Donnerstag, 20. November 2008

Kinder, Jugendliche und Gewalt (1)

Wenn Kinder morden...

-cp- In den USA wird gerade ein 8-jähriger Junge verdächtigt, einen Doppelmord begangen zu haben. Sein Vater und ein Freund des Vaters wurden mit einer Schrotflinte erschossen. [net-tribune] Mittlerweile soll er gestanden haben. Dass Kinder zu Mördern werden, ist unfassbar, doch es kommt vor, und nicht nur in Form von Schulamokläufen durch jugendliche Täter. [Littleton, Erfurt, Emsdetten, Virginia, Tuusula, ...]

Durch Kinder begangene Morde sind nochmal eine andere Sache als ein Schulamoklauf, was nicht heißen soll, dass sie mehr oder weniger schlimm sind. Doch die Tatsache dass die Mörder in diesen Fällen erst 8 oder 10 Jahre alt sind, und dass sie ganz gezielt den Tode eines Menschen verursachen, ist unbegreiflich. Bekannt sind u.a. zwei Vorfälle aus England. Die Ermordung des knapp 3-jährigen James Bulger im Jahr 1993, der von zwei zehnjährigen Kindern entführt und zu Tode gefoltert wurde. [Wikipedia].

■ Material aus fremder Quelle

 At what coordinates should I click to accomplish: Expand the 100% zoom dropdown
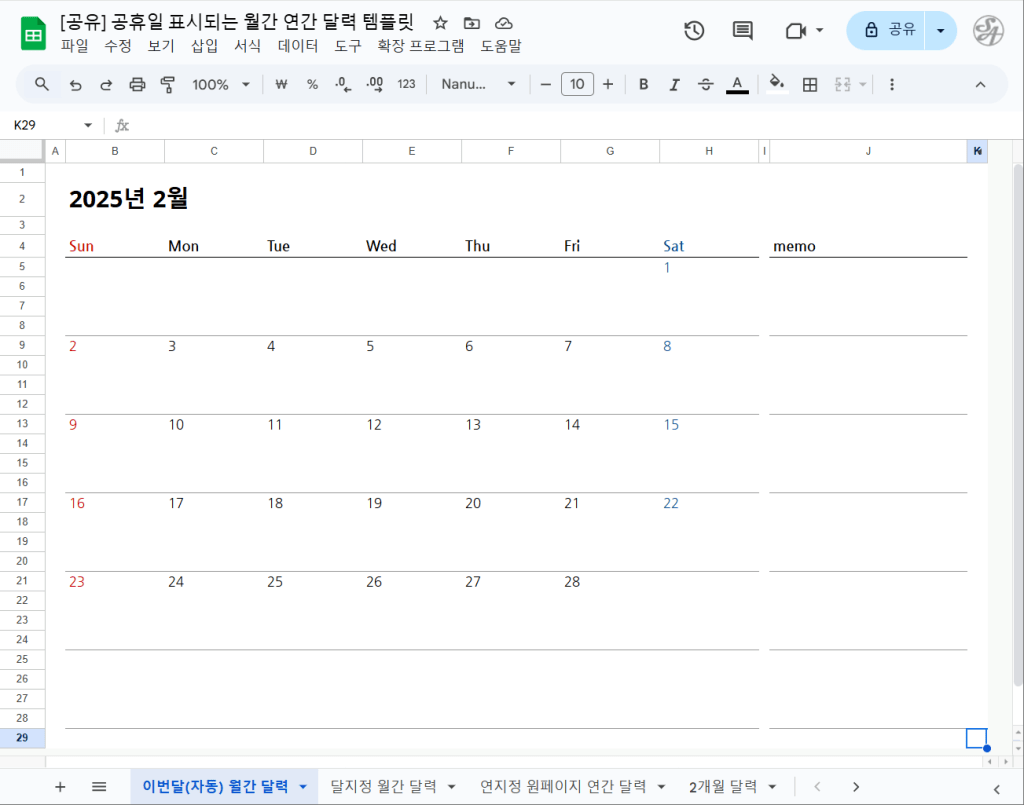(x=221, y=85)
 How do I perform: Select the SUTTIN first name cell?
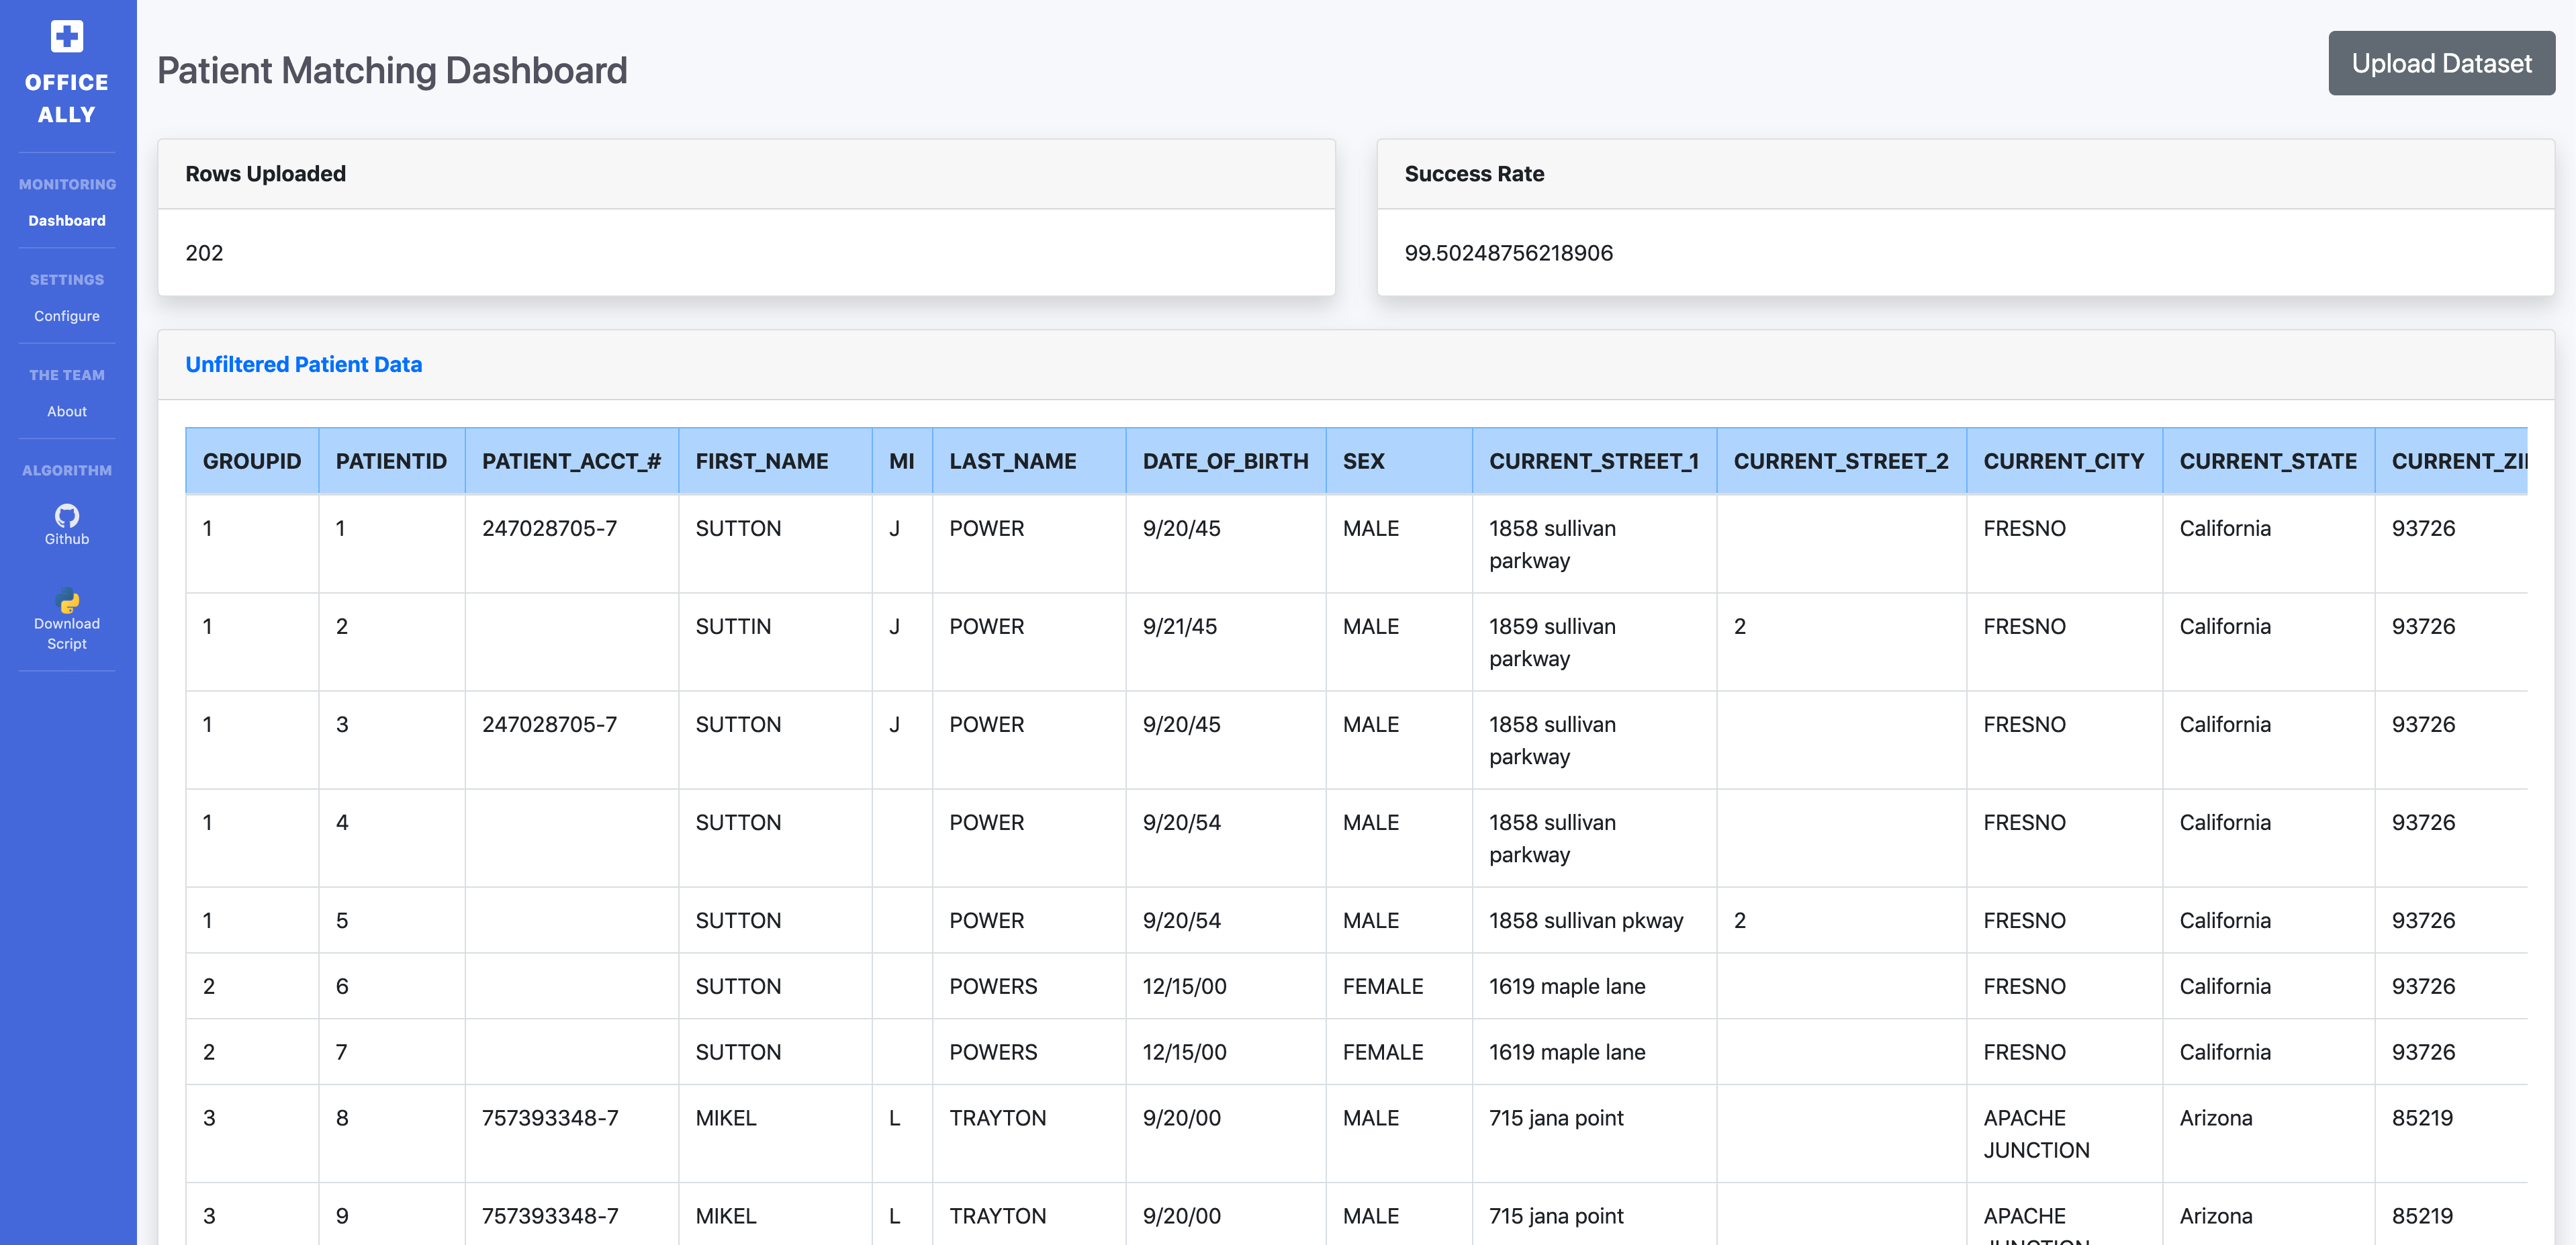point(733,626)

1968 hat die zehnjährige Mary Bell zwei Jungen getötet (einer drei und einer vier Jahre alt). Die Morde ereigneten sich an verschiedenen Tagen. Damals gab es in England noch kein Jugendstrafrecht und kein Jugendprozessgesetz. Die zum Zeitpunkt der Gerichtsverhandlung elfjährige Mary Bell wurde wie eine Erwachsene verhaftet, wie eine Erwachsene in Untersuchungshaft gesteckt und wie eine Erwachsene zu einer lebenslangen Freiheitsstrafe verurteilt. Die Journalistin Gitta Sereny beobachtete damals den Prozess. Ihre Beobachtungen und anschließende Recherchen hat sie später in einem Buch zusammengefasst, deutscher Titel: Kinder morden Kinder - Der Fall Mary Bell. Das Buch ist ziemlich verstörend und bestimmt nichts für schwache Nerven. Die Täterin Mary Bell ist auch ein Opfer. Im Alter von 22 Jahren wurde sie auf Bewährung aus der Haft entlassen. Sie erhielt einen neuen Namen, versuchte Fuß zu fassen, wurde erkannt, bedroht, verjagd und fing noch einmal von vorne an. Jahre später traf sich die Autorin Gitta Sereny mit Mary Bell und schrieb ein zweites Buch, eine Biografie: Schreie, die keiner hört.

Ein Film aus der Reihe Tatort (Martinsfeuer) greift das Thema auf und erzählt beinahe eine Variante der Mary-Bell-Geschichte.